I’m ready to go. I need to go. To get away. To write the next part in my “book of life.” Yet I wonder if and how you fit into the pages. I know you’re there somehow, I’m just not sure as to which pages I’ll find you on: what roll you’ll play in the grand scheme of the story; whether you’ll make appearances often at first and then slowly fade away; whether the reverse will happen; whether you’ll be a recurring and significant character in the story.
I wonder these things as I do with all books I read. With each page turned, I find myself guessing as to how the book is going to end and I find myself guessing as to how this particular story is going to end. It’s like one of those great books that comes to an abrupt end and leaves you wondering about how the story in fact plays out: what may or may not have happened to or between the characters at the end of the book; did they make it or didn’t’ they? Did that someone you’ve suspected all along complete the crime or didn’t they? What happened? You don’t know and you never will; the outcome of the story is solely up to you to determine; up to your imagination and rationale to fill in the blanks –to piece the story together.

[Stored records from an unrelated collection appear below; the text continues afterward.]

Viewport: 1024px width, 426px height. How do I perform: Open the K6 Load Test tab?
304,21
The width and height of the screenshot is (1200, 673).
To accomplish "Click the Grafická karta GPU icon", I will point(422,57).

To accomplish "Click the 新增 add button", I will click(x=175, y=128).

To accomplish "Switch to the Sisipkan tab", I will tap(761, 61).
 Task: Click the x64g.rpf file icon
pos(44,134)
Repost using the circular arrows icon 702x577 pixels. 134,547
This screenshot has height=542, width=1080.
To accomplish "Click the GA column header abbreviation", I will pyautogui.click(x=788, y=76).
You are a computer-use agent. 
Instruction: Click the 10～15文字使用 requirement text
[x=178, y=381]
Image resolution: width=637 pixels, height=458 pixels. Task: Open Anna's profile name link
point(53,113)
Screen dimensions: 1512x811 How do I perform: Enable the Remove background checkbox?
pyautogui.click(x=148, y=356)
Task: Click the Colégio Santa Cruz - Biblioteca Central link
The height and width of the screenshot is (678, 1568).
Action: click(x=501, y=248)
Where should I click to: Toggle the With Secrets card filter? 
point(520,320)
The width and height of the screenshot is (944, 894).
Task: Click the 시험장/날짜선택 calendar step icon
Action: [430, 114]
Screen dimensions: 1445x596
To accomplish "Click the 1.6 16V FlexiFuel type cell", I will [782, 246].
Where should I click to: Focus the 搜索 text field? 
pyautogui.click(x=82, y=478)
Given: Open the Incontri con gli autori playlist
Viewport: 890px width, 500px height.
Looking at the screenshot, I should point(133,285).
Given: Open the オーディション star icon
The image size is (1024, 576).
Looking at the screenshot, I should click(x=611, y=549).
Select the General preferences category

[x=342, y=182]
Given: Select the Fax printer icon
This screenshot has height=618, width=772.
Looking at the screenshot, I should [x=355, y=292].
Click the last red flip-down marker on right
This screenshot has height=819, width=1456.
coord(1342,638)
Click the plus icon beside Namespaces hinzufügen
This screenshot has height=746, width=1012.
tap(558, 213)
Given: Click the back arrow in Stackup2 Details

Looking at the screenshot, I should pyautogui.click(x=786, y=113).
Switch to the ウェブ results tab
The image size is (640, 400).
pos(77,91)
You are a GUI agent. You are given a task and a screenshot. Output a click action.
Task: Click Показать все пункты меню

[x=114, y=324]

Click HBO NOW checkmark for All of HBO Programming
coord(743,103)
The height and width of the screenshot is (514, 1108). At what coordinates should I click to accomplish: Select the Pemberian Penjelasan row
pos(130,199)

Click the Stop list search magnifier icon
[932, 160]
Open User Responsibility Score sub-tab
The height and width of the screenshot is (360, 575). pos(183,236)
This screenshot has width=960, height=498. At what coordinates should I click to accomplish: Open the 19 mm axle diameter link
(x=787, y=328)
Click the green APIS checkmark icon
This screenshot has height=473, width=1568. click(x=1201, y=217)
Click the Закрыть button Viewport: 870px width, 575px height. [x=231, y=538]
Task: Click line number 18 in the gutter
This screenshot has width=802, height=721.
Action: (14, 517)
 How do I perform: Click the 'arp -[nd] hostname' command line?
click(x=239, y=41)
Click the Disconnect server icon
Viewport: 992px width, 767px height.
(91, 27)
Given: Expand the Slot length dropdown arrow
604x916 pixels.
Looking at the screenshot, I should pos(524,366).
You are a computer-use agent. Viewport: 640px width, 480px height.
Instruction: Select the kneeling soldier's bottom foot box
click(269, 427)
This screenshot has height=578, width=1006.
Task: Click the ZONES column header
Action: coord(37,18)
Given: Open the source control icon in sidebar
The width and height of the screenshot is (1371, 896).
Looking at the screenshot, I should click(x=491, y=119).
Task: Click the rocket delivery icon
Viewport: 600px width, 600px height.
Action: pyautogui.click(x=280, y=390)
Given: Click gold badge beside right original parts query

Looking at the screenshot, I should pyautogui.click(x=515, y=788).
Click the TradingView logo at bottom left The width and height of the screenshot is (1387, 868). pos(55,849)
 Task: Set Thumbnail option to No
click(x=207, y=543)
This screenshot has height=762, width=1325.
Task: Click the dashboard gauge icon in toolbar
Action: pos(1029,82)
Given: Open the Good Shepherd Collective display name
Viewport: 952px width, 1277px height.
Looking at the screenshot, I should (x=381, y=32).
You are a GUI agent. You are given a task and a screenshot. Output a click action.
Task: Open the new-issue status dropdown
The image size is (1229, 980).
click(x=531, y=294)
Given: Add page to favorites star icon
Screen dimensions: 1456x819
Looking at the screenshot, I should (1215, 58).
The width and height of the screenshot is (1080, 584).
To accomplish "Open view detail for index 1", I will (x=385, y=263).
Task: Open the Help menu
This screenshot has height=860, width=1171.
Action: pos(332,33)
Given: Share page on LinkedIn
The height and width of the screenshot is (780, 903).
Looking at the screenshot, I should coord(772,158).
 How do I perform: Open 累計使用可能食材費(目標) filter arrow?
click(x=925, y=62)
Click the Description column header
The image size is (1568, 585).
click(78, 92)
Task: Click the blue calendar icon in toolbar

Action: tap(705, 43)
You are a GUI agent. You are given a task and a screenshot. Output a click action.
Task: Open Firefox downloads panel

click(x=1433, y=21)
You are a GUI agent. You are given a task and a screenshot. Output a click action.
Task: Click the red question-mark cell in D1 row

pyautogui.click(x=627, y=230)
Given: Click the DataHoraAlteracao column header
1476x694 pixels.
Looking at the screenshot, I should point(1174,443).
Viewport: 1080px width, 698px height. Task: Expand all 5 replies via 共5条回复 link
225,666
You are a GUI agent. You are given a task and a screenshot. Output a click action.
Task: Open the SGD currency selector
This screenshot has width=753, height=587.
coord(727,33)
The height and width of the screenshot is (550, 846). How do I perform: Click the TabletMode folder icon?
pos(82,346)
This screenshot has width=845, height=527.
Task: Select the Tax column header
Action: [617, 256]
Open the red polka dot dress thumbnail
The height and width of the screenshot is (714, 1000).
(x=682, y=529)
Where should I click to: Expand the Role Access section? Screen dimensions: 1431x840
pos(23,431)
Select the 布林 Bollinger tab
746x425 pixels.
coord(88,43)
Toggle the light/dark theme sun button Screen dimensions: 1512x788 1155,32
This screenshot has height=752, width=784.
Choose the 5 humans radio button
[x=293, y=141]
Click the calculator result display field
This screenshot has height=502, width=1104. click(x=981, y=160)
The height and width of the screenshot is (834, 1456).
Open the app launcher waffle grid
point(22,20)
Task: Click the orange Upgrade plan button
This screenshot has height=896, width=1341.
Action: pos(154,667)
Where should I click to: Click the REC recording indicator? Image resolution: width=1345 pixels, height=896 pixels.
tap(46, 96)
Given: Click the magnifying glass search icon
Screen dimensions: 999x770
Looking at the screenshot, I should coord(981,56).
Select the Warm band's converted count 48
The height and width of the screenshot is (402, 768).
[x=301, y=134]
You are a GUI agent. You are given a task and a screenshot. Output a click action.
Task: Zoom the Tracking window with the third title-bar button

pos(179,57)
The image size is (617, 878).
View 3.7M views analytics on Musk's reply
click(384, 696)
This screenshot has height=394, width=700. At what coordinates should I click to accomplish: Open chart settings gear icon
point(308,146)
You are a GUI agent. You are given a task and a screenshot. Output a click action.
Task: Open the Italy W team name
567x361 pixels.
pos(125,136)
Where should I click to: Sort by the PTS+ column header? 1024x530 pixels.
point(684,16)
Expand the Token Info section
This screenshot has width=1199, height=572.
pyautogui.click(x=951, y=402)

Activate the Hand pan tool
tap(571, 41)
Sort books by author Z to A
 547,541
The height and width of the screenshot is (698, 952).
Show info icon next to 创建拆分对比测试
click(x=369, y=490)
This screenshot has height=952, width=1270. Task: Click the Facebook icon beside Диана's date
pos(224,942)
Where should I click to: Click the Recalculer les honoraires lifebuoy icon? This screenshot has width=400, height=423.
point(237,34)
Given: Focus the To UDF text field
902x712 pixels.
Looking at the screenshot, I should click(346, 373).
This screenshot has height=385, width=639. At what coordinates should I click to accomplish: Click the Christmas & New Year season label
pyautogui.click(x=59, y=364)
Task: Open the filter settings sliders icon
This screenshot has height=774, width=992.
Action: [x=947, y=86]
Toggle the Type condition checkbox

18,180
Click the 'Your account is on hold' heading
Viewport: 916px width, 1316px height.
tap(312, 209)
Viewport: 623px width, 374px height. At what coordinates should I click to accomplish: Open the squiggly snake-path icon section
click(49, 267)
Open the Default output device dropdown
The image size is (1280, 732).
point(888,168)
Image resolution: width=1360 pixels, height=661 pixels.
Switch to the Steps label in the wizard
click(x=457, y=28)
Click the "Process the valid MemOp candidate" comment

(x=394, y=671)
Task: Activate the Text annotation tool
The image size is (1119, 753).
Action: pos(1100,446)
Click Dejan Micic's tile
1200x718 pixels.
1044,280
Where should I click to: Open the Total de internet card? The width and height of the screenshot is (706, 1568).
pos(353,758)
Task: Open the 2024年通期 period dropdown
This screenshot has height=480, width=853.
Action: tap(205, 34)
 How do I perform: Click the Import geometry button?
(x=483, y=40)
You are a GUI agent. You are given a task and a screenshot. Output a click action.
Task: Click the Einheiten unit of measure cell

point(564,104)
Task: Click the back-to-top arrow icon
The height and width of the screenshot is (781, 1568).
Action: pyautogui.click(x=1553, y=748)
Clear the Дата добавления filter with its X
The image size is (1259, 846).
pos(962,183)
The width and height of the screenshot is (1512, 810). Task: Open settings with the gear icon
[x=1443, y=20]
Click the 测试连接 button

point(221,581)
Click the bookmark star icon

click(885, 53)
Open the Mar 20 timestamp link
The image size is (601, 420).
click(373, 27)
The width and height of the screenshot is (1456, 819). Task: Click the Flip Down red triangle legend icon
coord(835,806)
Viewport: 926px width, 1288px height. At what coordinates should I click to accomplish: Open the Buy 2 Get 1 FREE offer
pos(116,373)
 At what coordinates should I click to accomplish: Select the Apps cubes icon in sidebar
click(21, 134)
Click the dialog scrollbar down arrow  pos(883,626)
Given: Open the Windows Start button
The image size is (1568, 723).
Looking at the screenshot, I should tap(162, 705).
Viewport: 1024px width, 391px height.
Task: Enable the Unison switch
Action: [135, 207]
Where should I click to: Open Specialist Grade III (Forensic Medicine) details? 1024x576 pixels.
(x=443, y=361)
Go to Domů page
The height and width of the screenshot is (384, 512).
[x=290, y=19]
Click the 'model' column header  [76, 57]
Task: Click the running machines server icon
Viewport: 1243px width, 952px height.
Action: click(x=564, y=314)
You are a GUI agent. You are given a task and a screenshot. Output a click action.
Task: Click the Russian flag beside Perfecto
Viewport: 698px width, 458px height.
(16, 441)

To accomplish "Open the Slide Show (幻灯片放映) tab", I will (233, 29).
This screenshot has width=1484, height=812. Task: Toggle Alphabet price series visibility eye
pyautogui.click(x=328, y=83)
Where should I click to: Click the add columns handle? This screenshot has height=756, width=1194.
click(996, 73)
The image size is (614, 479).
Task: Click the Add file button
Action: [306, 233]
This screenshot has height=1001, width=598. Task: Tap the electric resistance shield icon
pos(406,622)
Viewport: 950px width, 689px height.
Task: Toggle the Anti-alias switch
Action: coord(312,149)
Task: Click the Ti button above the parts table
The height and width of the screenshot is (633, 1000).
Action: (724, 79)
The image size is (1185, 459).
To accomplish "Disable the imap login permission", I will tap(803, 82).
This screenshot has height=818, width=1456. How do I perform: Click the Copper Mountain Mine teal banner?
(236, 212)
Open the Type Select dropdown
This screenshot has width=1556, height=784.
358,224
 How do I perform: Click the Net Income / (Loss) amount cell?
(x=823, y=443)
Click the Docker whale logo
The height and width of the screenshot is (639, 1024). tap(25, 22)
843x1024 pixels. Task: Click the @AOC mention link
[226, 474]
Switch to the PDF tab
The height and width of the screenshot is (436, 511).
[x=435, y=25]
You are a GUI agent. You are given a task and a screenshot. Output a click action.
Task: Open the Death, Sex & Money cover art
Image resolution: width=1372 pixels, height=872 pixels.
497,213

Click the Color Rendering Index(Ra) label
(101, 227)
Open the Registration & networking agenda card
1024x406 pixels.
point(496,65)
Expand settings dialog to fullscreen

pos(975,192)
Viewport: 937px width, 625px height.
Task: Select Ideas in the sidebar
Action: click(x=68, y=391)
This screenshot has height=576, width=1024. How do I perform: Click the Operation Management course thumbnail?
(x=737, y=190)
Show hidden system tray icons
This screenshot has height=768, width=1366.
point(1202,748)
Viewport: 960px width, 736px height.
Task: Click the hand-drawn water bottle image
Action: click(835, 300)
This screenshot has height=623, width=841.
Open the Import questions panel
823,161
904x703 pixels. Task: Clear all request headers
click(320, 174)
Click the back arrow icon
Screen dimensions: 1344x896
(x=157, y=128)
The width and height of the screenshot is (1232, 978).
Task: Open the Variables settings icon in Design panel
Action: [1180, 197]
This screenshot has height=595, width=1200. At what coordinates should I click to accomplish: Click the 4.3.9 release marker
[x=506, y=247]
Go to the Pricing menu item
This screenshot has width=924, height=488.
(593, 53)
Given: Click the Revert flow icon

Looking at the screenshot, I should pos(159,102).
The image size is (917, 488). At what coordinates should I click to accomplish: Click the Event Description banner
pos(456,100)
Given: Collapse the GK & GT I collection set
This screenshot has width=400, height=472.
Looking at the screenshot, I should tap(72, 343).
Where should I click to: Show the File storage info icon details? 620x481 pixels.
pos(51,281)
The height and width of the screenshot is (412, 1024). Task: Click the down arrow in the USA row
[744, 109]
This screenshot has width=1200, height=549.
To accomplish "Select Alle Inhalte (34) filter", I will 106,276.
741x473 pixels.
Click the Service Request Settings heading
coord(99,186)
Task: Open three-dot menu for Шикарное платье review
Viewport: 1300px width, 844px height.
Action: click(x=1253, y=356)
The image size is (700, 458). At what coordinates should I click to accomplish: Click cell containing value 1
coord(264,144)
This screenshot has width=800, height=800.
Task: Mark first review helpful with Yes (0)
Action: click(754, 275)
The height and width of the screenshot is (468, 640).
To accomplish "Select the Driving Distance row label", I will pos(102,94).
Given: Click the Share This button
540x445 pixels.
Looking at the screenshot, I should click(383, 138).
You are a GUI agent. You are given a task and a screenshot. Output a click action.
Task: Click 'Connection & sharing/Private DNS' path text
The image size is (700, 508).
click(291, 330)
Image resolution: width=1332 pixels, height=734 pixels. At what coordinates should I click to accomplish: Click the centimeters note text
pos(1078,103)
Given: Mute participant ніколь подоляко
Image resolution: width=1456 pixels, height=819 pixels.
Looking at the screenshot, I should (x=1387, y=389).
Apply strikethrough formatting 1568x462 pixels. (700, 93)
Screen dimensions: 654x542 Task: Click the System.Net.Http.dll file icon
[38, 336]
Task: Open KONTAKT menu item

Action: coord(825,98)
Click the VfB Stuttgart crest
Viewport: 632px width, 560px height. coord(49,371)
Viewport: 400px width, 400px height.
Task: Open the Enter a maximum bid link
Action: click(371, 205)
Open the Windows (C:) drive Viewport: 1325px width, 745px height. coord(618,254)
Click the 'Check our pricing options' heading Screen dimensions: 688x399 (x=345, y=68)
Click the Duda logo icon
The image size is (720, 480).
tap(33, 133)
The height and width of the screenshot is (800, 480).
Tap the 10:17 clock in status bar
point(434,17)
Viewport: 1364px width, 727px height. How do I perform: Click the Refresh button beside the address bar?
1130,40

It seems as though the ending will be one that is inconclusive and you’re left imagining how rationale will weave its way into the story. But it never does. It never does. And it’s up to you to fill in the blanks.
It’s strange, this book I’m writing. I keep taking wild guesses as to how it all plays out and after seemingly running every possible scenario through my mind the only thing I know is that I miss you. My imagination runs wild and rationale never kicks in and I imagine every possible scenario and, I miss you.